Like its successor, it showcases a muscular, sweat-stained and intense band who mix underground punk with a sort of horny-handed guy rock, pitched halfway between the heavy industrial part of town and the university campus. The Fugazi obsession is easy to spot on songs like "Young Offenders": tumbling drums and churning bass locked together; clean, drilled riffs; hoarsely barked vocals from Bryan Webb.
But while so many bands influenced by DC hardcore – the entire emo movement, most conspicuously – are whingeing and often tiresomely vulnerable, The Constantines are refreshingly fierce. Apologies aren't really part of their vocabulary. Calls to arms, both impassioned and ironic, most definitely are. "We want the death of rock'n'roll," Webb argues forcefully on the opening "Arizona", railing against cliché and empty gesture.

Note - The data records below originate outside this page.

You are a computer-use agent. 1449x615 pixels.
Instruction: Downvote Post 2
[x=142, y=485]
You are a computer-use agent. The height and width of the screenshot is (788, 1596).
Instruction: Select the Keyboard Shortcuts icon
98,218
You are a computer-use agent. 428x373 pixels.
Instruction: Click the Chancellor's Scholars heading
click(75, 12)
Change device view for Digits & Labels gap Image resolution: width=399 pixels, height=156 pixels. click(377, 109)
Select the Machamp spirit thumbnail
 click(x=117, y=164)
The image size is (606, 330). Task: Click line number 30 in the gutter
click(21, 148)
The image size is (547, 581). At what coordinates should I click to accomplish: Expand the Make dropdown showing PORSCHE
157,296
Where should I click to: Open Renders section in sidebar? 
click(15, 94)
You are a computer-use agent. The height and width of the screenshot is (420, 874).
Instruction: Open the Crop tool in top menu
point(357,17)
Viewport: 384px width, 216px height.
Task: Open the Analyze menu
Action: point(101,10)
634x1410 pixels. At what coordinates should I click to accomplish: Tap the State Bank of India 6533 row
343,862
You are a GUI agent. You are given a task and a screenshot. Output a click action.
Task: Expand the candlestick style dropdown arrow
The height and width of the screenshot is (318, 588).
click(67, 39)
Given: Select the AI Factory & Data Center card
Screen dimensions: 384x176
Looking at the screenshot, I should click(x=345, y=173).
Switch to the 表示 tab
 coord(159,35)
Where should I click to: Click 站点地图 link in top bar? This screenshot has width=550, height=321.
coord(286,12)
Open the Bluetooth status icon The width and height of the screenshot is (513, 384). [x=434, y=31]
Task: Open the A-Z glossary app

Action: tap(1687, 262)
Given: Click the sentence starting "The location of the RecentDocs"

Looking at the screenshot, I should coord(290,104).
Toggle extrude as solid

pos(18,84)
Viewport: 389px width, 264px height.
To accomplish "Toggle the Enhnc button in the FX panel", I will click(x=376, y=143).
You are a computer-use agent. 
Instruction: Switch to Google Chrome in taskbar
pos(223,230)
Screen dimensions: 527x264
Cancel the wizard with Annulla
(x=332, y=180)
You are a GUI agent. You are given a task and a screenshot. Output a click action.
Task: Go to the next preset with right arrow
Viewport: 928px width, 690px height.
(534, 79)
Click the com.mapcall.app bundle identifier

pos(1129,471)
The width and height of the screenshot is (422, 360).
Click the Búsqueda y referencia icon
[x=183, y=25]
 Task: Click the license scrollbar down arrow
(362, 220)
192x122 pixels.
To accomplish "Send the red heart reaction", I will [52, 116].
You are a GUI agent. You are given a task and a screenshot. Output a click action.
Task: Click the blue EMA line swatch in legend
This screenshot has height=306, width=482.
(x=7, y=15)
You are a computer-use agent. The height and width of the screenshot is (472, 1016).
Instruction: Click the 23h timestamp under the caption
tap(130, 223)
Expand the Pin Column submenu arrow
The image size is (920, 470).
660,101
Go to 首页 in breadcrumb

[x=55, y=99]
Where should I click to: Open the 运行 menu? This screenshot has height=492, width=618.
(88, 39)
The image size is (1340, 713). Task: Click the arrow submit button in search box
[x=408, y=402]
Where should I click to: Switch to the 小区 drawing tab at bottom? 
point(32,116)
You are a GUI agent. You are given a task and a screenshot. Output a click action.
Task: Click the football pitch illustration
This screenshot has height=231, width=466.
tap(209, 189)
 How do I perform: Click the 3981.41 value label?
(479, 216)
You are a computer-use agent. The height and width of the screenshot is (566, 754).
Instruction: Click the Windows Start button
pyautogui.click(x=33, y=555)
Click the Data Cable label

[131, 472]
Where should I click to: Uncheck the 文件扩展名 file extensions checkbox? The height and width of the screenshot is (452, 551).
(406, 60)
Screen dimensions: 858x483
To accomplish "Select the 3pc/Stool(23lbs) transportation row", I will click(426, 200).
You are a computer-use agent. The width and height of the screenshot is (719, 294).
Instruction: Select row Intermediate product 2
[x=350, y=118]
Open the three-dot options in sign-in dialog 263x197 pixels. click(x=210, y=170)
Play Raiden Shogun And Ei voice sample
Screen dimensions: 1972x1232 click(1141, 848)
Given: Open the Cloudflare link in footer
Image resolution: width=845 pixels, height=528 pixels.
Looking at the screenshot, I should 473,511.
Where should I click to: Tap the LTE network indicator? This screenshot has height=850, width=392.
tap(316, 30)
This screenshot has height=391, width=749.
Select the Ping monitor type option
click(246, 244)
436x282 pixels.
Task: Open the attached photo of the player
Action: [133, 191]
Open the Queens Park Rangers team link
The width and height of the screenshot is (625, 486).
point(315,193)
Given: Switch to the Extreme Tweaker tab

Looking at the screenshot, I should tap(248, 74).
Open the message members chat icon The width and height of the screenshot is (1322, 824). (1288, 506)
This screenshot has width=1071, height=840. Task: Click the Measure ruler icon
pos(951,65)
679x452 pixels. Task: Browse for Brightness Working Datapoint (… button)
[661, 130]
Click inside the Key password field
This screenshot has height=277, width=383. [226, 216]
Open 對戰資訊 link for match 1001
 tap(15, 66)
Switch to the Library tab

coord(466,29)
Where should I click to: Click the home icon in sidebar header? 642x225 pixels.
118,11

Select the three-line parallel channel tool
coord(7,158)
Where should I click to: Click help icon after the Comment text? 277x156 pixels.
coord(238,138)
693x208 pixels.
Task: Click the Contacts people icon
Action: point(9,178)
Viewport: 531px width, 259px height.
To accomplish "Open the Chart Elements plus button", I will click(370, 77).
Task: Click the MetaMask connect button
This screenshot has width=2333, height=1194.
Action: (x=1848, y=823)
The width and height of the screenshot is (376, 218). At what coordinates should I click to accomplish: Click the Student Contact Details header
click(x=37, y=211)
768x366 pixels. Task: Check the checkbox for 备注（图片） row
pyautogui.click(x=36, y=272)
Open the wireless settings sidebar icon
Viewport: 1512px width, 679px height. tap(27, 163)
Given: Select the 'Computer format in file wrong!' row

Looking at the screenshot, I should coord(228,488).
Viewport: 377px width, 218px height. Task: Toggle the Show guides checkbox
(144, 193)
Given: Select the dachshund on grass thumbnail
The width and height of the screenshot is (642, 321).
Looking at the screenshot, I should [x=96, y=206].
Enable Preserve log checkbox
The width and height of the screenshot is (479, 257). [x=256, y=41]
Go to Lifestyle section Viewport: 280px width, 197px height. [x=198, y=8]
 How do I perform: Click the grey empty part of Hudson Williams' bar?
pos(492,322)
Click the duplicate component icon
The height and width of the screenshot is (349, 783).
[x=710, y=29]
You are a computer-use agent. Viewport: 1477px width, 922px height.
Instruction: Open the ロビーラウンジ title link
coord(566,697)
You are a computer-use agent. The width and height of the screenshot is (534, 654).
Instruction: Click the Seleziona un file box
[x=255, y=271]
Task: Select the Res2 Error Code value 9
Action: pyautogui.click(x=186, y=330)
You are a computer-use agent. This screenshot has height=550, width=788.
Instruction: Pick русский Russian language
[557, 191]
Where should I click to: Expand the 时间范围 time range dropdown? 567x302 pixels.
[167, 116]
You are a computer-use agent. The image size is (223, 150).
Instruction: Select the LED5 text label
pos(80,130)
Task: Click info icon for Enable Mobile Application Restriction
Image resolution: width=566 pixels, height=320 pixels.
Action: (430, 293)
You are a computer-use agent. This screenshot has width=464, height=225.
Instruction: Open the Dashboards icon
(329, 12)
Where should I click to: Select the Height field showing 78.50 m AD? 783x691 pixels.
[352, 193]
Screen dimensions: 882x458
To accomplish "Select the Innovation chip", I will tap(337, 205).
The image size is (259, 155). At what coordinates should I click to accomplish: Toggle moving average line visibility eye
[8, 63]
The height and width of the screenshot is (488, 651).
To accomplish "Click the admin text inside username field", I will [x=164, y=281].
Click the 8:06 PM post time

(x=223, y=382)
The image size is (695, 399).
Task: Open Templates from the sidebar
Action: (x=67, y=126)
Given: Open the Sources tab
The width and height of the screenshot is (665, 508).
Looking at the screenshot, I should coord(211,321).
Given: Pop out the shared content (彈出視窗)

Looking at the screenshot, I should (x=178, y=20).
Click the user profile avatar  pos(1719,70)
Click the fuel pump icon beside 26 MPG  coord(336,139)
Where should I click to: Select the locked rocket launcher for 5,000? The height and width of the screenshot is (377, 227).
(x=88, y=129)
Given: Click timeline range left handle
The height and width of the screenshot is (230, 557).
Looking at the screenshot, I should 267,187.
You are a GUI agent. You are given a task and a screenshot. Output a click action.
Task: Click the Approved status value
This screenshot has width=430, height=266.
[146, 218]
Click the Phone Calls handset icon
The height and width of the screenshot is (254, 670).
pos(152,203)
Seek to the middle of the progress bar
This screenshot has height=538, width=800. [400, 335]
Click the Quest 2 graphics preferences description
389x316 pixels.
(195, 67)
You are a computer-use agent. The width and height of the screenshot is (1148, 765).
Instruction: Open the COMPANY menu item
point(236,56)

Of course, one suspects Webb understands that his band have actually manoeuvred hardcore closer to trad rock's manly tradition in a way that would disgust many of their contemporaries. But The Constantines' aggression is always controlled and targeted, and Webb is far too smart and poetically ambitious to resort to testosterone bluster: on the acoustic sketch of "St You" he even strikingly resembles Mark Eitzel. Consequently both Constantines albums, for all those hints of Springsteen and rock orthodoxy, sound oddly subversive in the context of emo's mewling blandness.
Start with "Shine A Light" (for the punchier anthems "National Hum" and "Nighttime Anytime"), then work backwards to this taut, frequently gripping debut.